Светило солнце. В углу поля, разгоряченные после стакана, носились молодые. Орали дурными голосами:
– Вот он я!
– Пасуй! Открылся!
Никола не имел к ним отношения. Сидел себе на травке за футбольными воротами.
До самого верха возвышались перед ним поломанные, наполовину сгнившие скамьи – старые трибуны, требовавшие ремонта. Пустые, как вчера. Неделю. Год назад.
Тут же, на травке, стояла бутылка «Российской». Это была его вторая или третья за это утро. Другие он распил у магазина. В суетне. У магазина ему задавали вопросы, за которые в камере следовало сразу же бить рожу.
– За что сидел? Что делаешь?
Много раз он зарекался пить у магазина.
«Язык – вот что нас губит…»
Он уже ничего не видел вокруг своими маленькими желтовато–бесцветными глазками, какие бывают у молоденьких уличных кобельков на первых месяцах их жизни.
– Руки, они сюда гнутся… В эту сторону… – Никола все больше хмелел, болтал сам с собой. – К себе. А ты в ту сторону попробуй!
Разгоряченные парни, гонявшие мяч, смеялись.
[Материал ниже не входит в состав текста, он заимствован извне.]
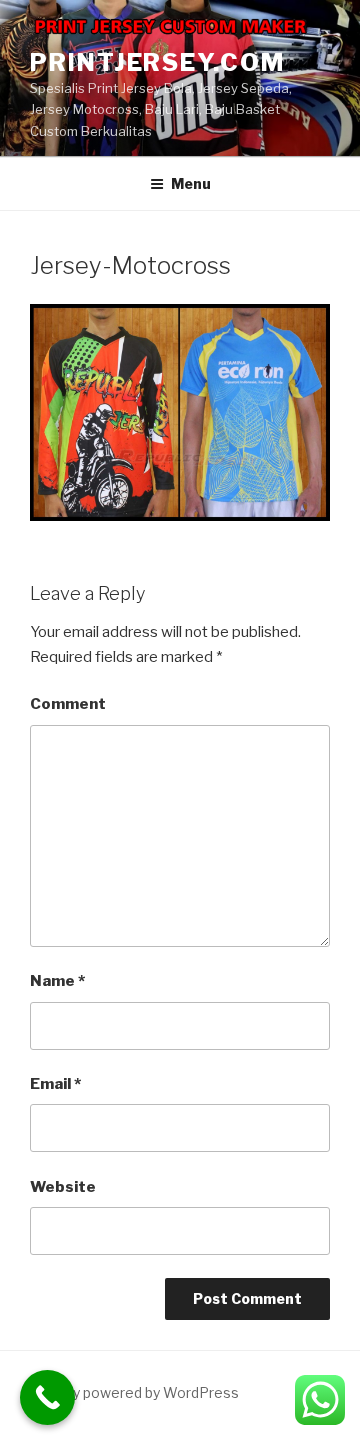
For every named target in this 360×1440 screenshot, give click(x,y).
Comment (68, 704)
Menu (191, 183)
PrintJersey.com (157, 62)
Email (55, 1084)
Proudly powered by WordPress (134, 1392)
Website (63, 1187)
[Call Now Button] (47, 1397)
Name (57, 981)
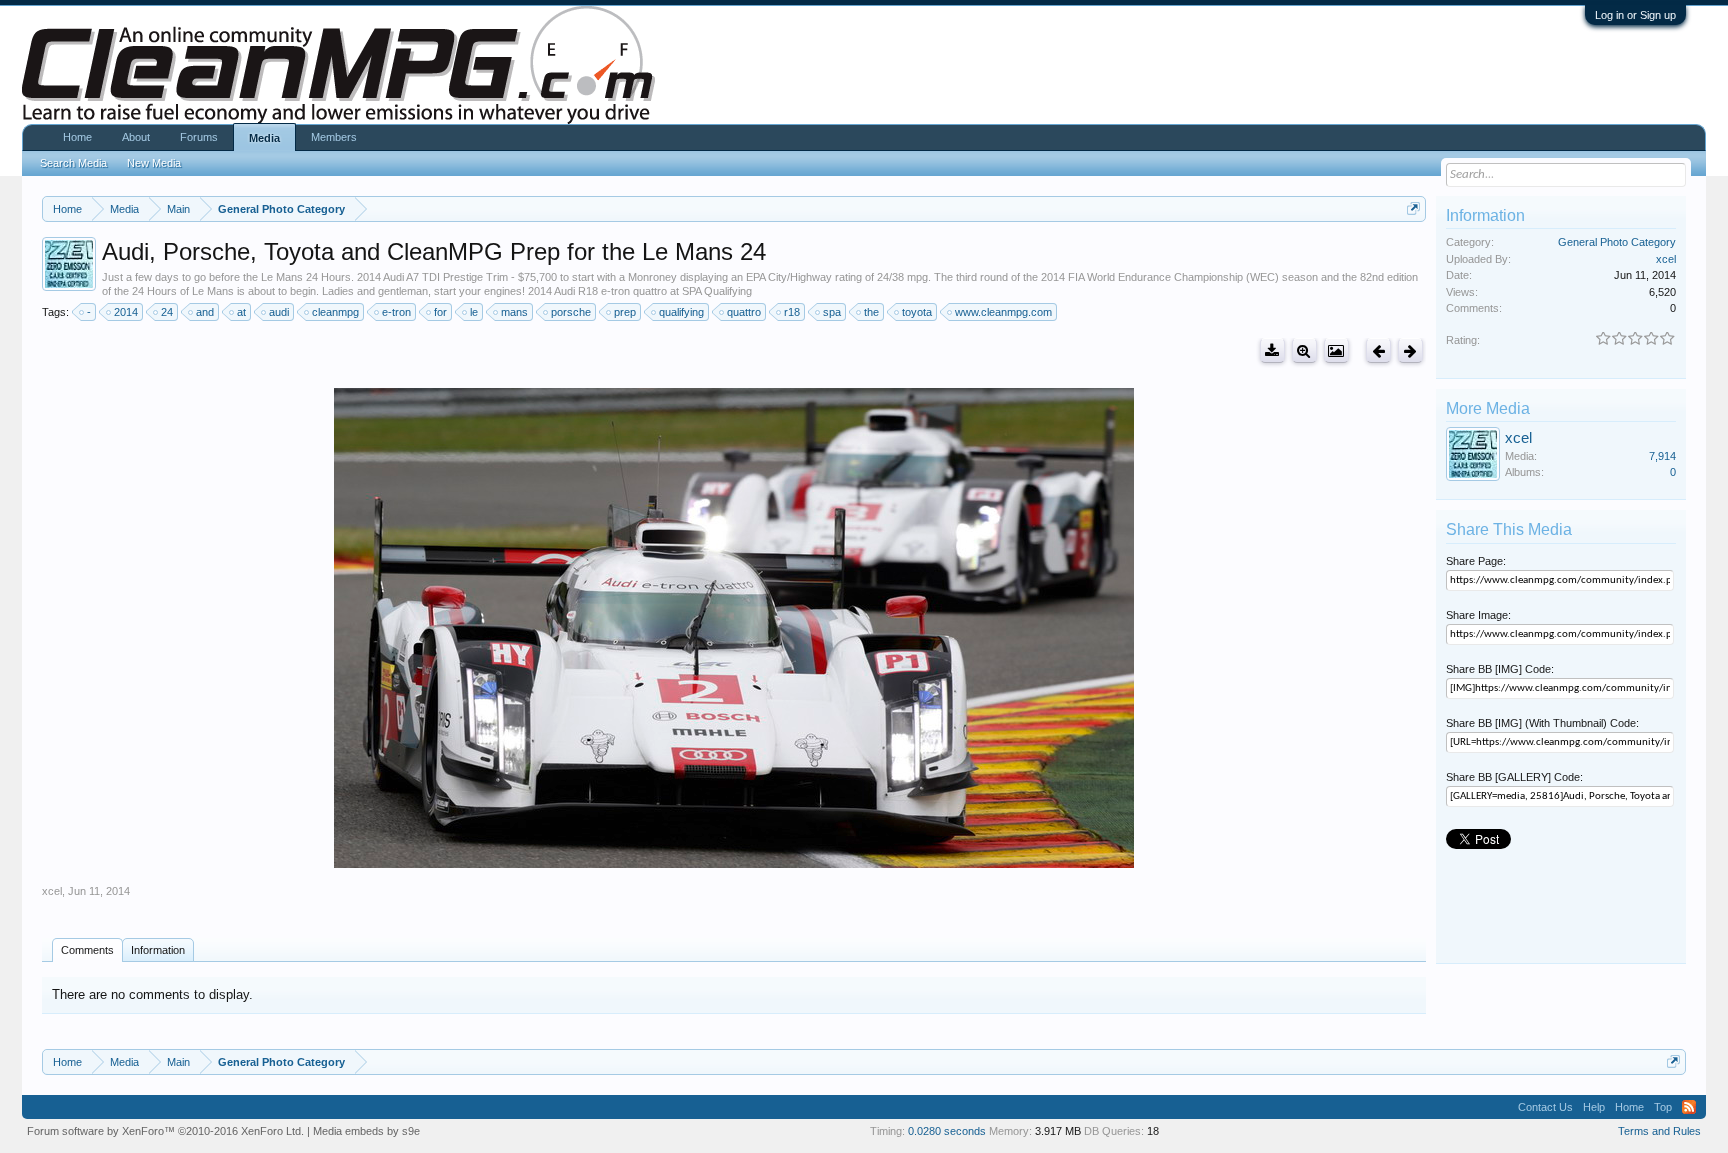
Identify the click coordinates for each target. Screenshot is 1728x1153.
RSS (1689, 1107)
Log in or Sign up (1635, 15)
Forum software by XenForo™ (165, 1131)
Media (264, 138)
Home (77, 137)
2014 (126, 312)
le (474, 312)
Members (334, 137)
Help (1594, 1107)
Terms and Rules (1659, 1131)
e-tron (396, 312)
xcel (52, 891)
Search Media (73, 163)
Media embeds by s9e (366, 1131)
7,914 (1662, 456)
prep (625, 312)
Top (1663, 1107)
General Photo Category (1617, 242)
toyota (917, 312)
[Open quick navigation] (1413, 208)
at (241, 312)
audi (279, 312)
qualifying (681, 312)
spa (832, 312)
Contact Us (1545, 1107)
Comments (87, 950)
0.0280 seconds (947, 1131)
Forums (199, 137)
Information (158, 950)
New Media (154, 163)
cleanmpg (335, 312)
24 (167, 312)
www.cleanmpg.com (1003, 312)
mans (514, 312)
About (136, 137)
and (205, 312)
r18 (792, 312)
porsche (571, 312)
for (440, 312)
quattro (744, 312)
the (871, 312)
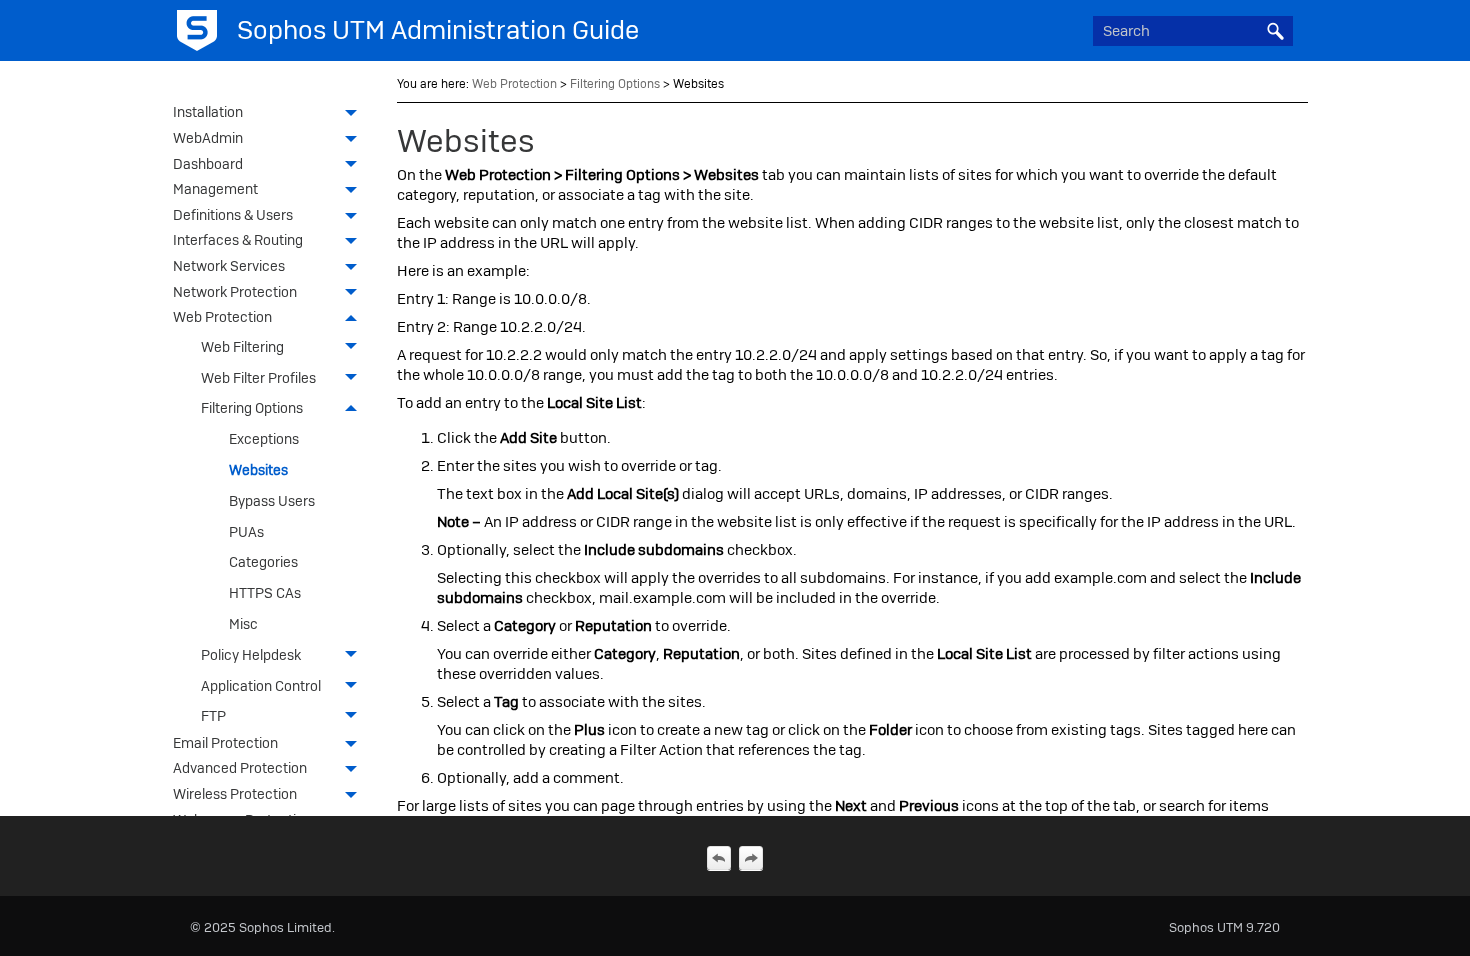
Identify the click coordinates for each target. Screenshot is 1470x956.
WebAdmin (208, 138)
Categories (263, 562)
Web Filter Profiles (258, 378)
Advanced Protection (240, 768)
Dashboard (208, 164)
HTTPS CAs (265, 593)
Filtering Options (252, 408)
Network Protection (235, 292)
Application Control (261, 686)
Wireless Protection (235, 794)
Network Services (229, 266)
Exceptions (264, 439)
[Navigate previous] (719, 858)
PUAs (246, 532)
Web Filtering (242, 347)
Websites (258, 470)
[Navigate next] (751, 858)
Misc (243, 624)
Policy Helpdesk (251, 655)
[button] (1275, 31)
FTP (213, 716)
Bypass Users (272, 501)
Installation (208, 112)
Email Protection (225, 743)
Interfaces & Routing (238, 240)
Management (215, 189)
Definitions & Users (233, 215)
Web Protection (222, 317)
Он не замечал ни их, ни мяча, поднес бутылку к зубам, раскрутил.
– К пенсии стажа все равно не выработать! Хоть год за три паши! У других уже лет двадцать – двадцать пять… А у меня три!
– Чего он там? Молится? – засмеялся один из парней. Футбол понемногу им приелся. Парень был молодой, спелый, как наливное яблоко. Не битый еще. В белой майке.
– Бутылка у него вместо иконы, – крикнул другой.
– Сейчас я ему эту молитву испорчу…
Парень в белой майке повел мяч, далеко не отпуская от ноги. Было ему весело и хотелось посмотреть, как поведет себя одинокий бесцветный алкаш, лишившись божества.
– Давай… – друзья поддержали.
Парень подвел мяч к Николе и вдруг, словно нечаянно, поддал по бутылке. Никола хотел ее подхватить, второй удар пришелся по руке. Парень сделал поворот вокруг мяча и, не обернувшись, погнал назад к воротам.
Все видели, как опозоренный мужик поднялся, кротко оглянулся на озорника, ничего не сказал и, почти не качаясь, быстро пошел через беговую дорожку в щель между трибунами к домам.
– Беги, беги, мужик! – заорали. – А то магазин закроют!
Вернулся он скоро. Минут через десять. Шаг его был осмыслен. Только взгляд желто–пустых глаз казался отсутствующим. По губам снова текли слюни и пена. Он отводил их ладонью.
Парни к этому времени закончили играть, стояли кружком. Малый в белой майке стоял к Николе спиной, он и не заметил его. Увидел только, как мелькнул перед ним широкий рукав и что–то холодное, острое охладило его бок. Он удивленно посмотрел.
Горячая алая кровь уже текла по бедру быстрыми тяжелыми толчками. Майка и трусы быстро, на глазах, чернели. Парень сел на землю. Потом лег, почувствовав ватную слабость. Что–то зазвенело в голове.
Дико закричали женщины, гулявшие с колясками. Кто–то бросился звонить в милицию. Парни сгрудились вокруг.
Один Никола сразу обо всем забыл. Он снова отошел за ворота, на то место, где валялась пустая бутылка.
Все так же ласково светило солнце. Тихий ветерок трепал спортивные стяги.
Первой приехала милиция. Сразу же за ней, наполняя воем окрестности, принеслась машина реанимации.
Милиционеры подобрали брошенный нож, с опаской пошли за Николой.
Когда его брали, он не сопротивлялся, что–то кричал, показывал на валявшуюся бутылку. Половину фраз невозможно было разобрать, но некоторые он повторял с пьяной настойчивостью:
– Позвоните Игумнову! – кричал он. – Я его человек! Вот телефон! Двести тридцать пять… сорок…
Задержанный Игумновым автоматчик – без куртки, в хлопковой жеваной рубашке и брюках – сидел посреди кабинета. Руки его были в наручниках.
Конвоиры – в ядовито–зеленых пуленепробиваемых жилетах – курили по очереди. Им предстояло передать автоматчика спецконвою смежников. Соглашение о передаче было достигнуто на уровне управлений ведомств.
Автоматчик понимал, кому предстоит им заняться, отказался отвечать милиции о себе. Когда появился Игумнов, попробовал его достать:
– Герой!.. По телевидению еще не сообщили? «В Комитете государственной безопасности СССР…»
– Да нет, по–моему, – Игумнов не стал связываться. – Не слышно.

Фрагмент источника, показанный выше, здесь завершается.